# PROBLEM
Copy these lines over word for word.
- - -
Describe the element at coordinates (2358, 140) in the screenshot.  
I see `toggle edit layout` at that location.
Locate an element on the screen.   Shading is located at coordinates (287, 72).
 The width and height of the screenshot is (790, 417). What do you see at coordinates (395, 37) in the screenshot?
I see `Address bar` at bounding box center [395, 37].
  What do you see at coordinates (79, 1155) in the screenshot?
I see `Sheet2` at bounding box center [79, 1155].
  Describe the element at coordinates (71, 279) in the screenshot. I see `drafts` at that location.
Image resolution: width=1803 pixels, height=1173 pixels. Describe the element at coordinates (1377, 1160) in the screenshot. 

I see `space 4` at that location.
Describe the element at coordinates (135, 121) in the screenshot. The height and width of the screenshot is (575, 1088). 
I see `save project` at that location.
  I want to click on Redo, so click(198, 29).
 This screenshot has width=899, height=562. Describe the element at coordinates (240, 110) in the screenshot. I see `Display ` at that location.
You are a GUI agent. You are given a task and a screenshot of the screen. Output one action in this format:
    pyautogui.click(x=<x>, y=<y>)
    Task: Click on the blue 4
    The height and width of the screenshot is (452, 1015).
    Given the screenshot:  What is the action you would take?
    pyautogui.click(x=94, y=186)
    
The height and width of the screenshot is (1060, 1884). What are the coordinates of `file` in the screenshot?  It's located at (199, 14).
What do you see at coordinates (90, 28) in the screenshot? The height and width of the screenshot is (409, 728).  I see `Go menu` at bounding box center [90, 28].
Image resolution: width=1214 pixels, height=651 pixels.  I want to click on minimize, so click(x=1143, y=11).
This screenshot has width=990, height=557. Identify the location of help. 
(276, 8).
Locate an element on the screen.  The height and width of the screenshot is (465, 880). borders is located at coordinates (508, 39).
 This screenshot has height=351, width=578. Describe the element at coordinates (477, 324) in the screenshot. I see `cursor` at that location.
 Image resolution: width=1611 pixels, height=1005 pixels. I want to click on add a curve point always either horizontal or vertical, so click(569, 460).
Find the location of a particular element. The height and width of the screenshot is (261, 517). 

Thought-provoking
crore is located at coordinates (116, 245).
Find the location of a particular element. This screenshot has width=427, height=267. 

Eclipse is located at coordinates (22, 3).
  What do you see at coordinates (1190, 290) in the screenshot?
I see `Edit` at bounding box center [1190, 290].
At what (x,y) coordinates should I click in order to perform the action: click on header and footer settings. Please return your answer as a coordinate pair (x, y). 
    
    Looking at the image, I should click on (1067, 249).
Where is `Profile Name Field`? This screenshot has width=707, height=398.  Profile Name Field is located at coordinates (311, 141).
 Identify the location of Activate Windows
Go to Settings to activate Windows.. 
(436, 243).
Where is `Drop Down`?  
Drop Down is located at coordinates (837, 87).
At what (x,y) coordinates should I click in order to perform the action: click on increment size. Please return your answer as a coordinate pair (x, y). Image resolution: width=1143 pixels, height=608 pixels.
- - -
# IN RESPONSE
Describe the element at coordinates (2358, 140) in the screenshot.  
I see `toggle edit layout` at that location.
Locate an element on the screen.   Shading is located at coordinates (287, 72).
 The width and height of the screenshot is (790, 417). What do you see at coordinates (395, 37) in the screenshot?
I see `Address bar` at bounding box center [395, 37].
  What do you see at coordinates (79, 1155) in the screenshot?
I see `Sheet2` at bounding box center [79, 1155].
  Describe the element at coordinates (71, 279) in the screenshot. I see `drafts` at that location.
Image resolution: width=1803 pixels, height=1173 pixels. Describe the element at coordinates (1377, 1160) in the screenshot. 

I see `space 4` at that location.
Describe the element at coordinates (135, 121) in the screenshot. The height and width of the screenshot is (575, 1088). 
I see `save project` at that location.
  I want to click on Redo, so click(198, 29).
 This screenshot has width=899, height=562. Describe the element at coordinates (240, 110) in the screenshot. I see `Display ` at that location.
You are a GUI agent. You are given a task and a screenshot of the screen. Output one action in this format:
    pyautogui.click(x=<x>, y=<y>)
    Task: Click on the blue 4
    The height and width of the screenshot is (452, 1015).
    Given the screenshot:  What is the action you would take?
    pyautogui.click(x=94, y=186)
    
The height and width of the screenshot is (1060, 1884). What are the coordinates of `file` in the screenshot?  It's located at (199, 14).
What do you see at coordinates (90, 28) in the screenshot? The height and width of the screenshot is (409, 728).  I see `Go menu` at bounding box center [90, 28].
Image resolution: width=1214 pixels, height=651 pixels.  I want to click on minimize, so click(x=1143, y=11).
This screenshot has width=990, height=557. Identify the location of help. 
(276, 8).
Locate an element on the screen.  The height and width of the screenshot is (465, 880). borders is located at coordinates (508, 39).
 This screenshot has height=351, width=578. Describe the element at coordinates (477, 324) in the screenshot. I see `cursor` at that location.
 Image resolution: width=1611 pixels, height=1005 pixels. I want to click on add a curve point always either horizontal or vertical, so click(569, 460).
Find the location of a particular element. The height and width of the screenshot is (261, 517). 

Thought-provoking
crore is located at coordinates (116, 245).
Find the location of a particular element. This screenshot has width=427, height=267. 

Eclipse is located at coordinates (22, 3).
  What do you see at coordinates (1190, 290) in the screenshot?
I see `Edit` at bounding box center [1190, 290].
At what (x,y) coordinates should I click in order to perform the action: click on header and footer settings. Please return your answer as a coordinate pair (x, y). 
    
    Looking at the image, I should click on (1067, 249).
Where is `Profile Name Field`? This screenshot has width=707, height=398.  Profile Name Field is located at coordinates (311, 141).
 Identify the location of Activate Windows
Go to Settings to activate Windows.. 
(436, 243).
Where is `Drop Down`?  
Drop Down is located at coordinates (837, 87).
At what (x,y) coordinates should I click in order to perform the action: click on increment size. Please return your answer as a coordinate pair (x, y). Image resolution: width=1143 pixels, height=608 pixels.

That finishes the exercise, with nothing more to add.